- _PROMPT_
Please restate the entire listing verbatim.
# # # # #
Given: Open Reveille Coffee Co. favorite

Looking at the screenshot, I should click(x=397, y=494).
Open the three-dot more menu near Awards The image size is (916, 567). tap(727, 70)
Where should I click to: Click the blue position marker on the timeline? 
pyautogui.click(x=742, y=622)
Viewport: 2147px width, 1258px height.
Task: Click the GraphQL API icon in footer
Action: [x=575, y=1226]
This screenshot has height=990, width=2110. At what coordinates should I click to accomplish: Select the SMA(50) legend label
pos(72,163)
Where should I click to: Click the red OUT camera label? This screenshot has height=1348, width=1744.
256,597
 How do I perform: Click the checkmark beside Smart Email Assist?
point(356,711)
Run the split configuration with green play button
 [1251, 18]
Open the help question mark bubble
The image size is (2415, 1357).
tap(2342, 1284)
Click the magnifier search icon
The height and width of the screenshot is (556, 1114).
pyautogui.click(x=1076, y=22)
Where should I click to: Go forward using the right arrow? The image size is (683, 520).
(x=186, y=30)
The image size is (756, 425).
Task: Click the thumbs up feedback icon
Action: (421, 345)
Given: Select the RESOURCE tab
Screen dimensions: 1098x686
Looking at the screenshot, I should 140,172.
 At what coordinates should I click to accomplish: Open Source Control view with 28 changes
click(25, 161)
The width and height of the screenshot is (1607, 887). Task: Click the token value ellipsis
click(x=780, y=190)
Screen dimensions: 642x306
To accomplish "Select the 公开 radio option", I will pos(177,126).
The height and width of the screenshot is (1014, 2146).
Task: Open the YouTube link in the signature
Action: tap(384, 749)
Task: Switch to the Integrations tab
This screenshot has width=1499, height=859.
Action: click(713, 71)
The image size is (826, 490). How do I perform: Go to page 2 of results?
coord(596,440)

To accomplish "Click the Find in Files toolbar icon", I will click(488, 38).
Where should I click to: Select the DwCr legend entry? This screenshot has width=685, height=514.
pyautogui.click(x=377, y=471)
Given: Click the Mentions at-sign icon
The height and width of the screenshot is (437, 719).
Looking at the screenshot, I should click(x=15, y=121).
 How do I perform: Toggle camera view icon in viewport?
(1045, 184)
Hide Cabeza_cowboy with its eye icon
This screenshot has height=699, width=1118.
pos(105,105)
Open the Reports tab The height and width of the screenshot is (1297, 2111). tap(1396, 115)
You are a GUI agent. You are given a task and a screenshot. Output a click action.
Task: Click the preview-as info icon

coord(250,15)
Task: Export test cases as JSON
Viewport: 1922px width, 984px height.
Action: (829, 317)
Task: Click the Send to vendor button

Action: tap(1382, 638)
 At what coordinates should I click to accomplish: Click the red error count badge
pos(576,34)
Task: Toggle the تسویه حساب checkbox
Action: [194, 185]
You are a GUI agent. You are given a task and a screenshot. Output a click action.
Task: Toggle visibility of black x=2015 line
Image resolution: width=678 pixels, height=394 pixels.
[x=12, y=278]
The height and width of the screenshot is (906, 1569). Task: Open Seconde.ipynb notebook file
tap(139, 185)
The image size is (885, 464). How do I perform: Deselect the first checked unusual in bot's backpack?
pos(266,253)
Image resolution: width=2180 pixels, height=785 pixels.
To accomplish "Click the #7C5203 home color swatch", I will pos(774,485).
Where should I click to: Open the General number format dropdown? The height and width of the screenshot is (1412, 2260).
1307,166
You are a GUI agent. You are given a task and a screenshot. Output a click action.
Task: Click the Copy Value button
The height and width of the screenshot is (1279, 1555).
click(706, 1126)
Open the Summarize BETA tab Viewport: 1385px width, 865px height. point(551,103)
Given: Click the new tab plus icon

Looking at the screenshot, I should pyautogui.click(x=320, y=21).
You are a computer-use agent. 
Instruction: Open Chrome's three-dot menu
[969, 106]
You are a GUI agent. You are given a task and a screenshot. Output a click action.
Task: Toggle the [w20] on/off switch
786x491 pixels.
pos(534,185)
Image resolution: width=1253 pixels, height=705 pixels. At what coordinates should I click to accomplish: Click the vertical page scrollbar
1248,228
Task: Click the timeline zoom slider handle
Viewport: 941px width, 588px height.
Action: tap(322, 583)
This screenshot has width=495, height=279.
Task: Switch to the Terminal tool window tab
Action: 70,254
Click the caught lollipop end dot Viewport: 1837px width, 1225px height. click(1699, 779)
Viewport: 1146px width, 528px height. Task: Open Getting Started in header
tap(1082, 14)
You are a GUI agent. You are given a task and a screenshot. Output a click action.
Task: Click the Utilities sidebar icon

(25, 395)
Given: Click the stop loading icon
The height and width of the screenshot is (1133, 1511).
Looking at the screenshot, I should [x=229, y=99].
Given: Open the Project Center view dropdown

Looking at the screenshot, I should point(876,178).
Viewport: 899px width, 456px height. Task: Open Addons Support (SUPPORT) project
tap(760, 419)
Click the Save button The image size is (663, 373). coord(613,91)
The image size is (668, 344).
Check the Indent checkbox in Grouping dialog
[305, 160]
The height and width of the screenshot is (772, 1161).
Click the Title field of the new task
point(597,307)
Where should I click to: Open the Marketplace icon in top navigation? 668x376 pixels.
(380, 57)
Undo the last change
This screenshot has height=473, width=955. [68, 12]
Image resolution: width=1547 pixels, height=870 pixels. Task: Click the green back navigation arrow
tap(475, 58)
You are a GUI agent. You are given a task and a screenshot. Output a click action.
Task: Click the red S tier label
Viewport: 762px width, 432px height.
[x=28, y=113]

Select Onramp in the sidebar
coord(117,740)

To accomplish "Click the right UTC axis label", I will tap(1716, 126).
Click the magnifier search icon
# # # # #
- _OUTPUT_
Given: Open Reveille Coffee Co. favorite

Looking at the screenshot, I should click(x=397, y=494).
Open the three-dot more menu near Awards The image size is (916, 567). tap(727, 70)
Where should I click to: Click the blue position marker on the timeline? 
pyautogui.click(x=742, y=622)
Viewport: 2147px width, 1258px height.
Task: Click the GraphQL API icon in footer
Action: [x=575, y=1226]
This screenshot has height=990, width=2110. At what coordinates should I click to accomplish: Select the SMA(50) legend label
pos(72,163)
Where should I click to: Click the red OUT camera label? This screenshot has height=1348, width=1744.
256,597
 How do I perform: Click the checkmark beside Smart Email Assist?
point(356,711)
Run the split configuration with green play button
 [1251, 18]
Open the help question mark bubble
The image size is (2415, 1357).
tap(2342, 1284)
Click the magnifier search icon
The height and width of the screenshot is (556, 1114).
pyautogui.click(x=1076, y=22)
Where should I click to: Go forward using the right arrow? The image size is (683, 520).
(x=186, y=30)
The image size is (756, 425).
Task: Click the thumbs up feedback icon
Action: (421, 345)
Given: Select the RESOURCE tab
Screen dimensions: 1098x686
Looking at the screenshot, I should 140,172.
 At what coordinates should I click to accomplish: Open Source Control view with 28 changes
click(25, 161)
The width and height of the screenshot is (1607, 887). Task: Click the token value ellipsis
click(x=780, y=190)
Screen dimensions: 642x306
To accomplish "Select the 公开 radio option", I will pos(177,126).
The height and width of the screenshot is (1014, 2146).
Task: Open the YouTube link in the signature
Action: tap(384, 749)
Task: Switch to the Integrations tab
This screenshot has width=1499, height=859.
Action: click(713, 71)
The image size is (826, 490). How do I perform: Go to page 2 of results?
coord(596,440)

To accomplish "Click the Find in Files toolbar icon", I will click(488, 38).
Where should I click to: Select the DwCr legend entry? This screenshot has width=685, height=514.
pyautogui.click(x=377, y=471)
Given: Click the Mentions at-sign icon
The height and width of the screenshot is (437, 719).
Looking at the screenshot, I should click(x=15, y=121).
 How do I perform: Toggle camera view icon in viewport?
(1045, 184)
Hide Cabeza_cowboy with its eye icon
This screenshot has height=699, width=1118.
pos(105,105)
Open the Reports tab The height and width of the screenshot is (1297, 2111). tap(1396, 115)
You are a GUI agent. You are given a task and a screenshot. Output a click action.
Task: Click the preview-as info icon

coord(250,15)
Task: Export test cases as JSON
Viewport: 1922px width, 984px height.
Action: (829, 317)
Task: Click the Send to vendor button

Action: tap(1382, 638)
 At what coordinates should I click to accomplish: Click the red error count badge
pos(576,34)
Task: Toggle the تسویه حساب checkbox
Action: [194, 185]
You are a GUI agent. You are given a task and a screenshot. Output a click action.
Task: Toggle visibility of black x=2015 line
Image resolution: width=678 pixels, height=394 pixels.
[x=12, y=278]
The height and width of the screenshot is (906, 1569). Task: Open Seconde.ipynb notebook file
tap(139, 185)
The image size is (885, 464). How do I perform: Deselect the first checked unusual in bot's backpack?
pos(266,253)
Image resolution: width=2180 pixels, height=785 pixels.
To accomplish "Click the #7C5203 home color swatch", I will pos(774,485).
Where should I click to: Open the General number format dropdown? The height and width of the screenshot is (1412, 2260).
1307,166
You are a GUI agent. You are given a task and a screenshot. Output a click action.
Task: Click the Copy Value button
The height and width of the screenshot is (1279, 1555).
click(706, 1126)
Open the Summarize BETA tab Viewport: 1385px width, 865px height. point(551,103)
Given: Click the new tab plus icon

Looking at the screenshot, I should pyautogui.click(x=320, y=21).
You are a computer-use agent. 
Instruction: Open Chrome's three-dot menu
[969, 106]
You are a GUI agent. You are given a task and a screenshot. Output a click action.
Task: Toggle the [w20] on/off switch
786x491 pixels.
pos(534,185)
Image resolution: width=1253 pixels, height=705 pixels. At what coordinates should I click to accomplish: Click the vertical page scrollbar
1248,228
Task: Click the timeline zoom slider handle
Viewport: 941px width, 588px height.
Action: tap(322, 583)
This screenshot has width=495, height=279.
Task: Switch to the Terminal tool window tab
Action: 70,254
Click the caught lollipop end dot Viewport: 1837px width, 1225px height. click(1699, 779)
Viewport: 1146px width, 528px height. Task: Open Getting Started in header
tap(1082, 14)
You are a GUI agent. You are given a task and a screenshot. Output a click action.
Task: Click the Utilities sidebar icon

(25, 395)
Given: Click the stop loading icon
The height and width of the screenshot is (1133, 1511).
Looking at the screenshot, I should [x=229, y=99].
Given: Open the Project Center view dropdown

Looking at the screenshot, I should point(876,178).
Viewport: 899px width, 456px height. Task: Open Addons Support (SUPPORT) project
tap(760, 419)
Click the Save button The image size is (663, 373). coord(613,91)
The image size is (668, 344).
Check the Indent checkbox in Grouping dialog
[305, 160]
The height and width of the screenshot is (772, 1161).
Click the Title field of the new task
point(597,307)
Where should I click to: Open the Marketplace icon in top navigation? 668x376 pixels.
(380, 57)
Undo the last change
This screenshot has height=473, width=955. [68, 12]
Image resolution: width=1547 pixels, height=870 pixels. Task: Click the green back navigation arrow
tap(475, 58)
You are a GUI agent. You are given a task and a screenshot. Output a click action.
Task: Click the red S tier label
Viewport: 762px width, 432px height.
[x=28, y=113]

Select Onramp in the sidebar
coord(117,740)

To accomplish "Click the right UTC axis label", I will tap(1716, 126).
Click the magnifier search icon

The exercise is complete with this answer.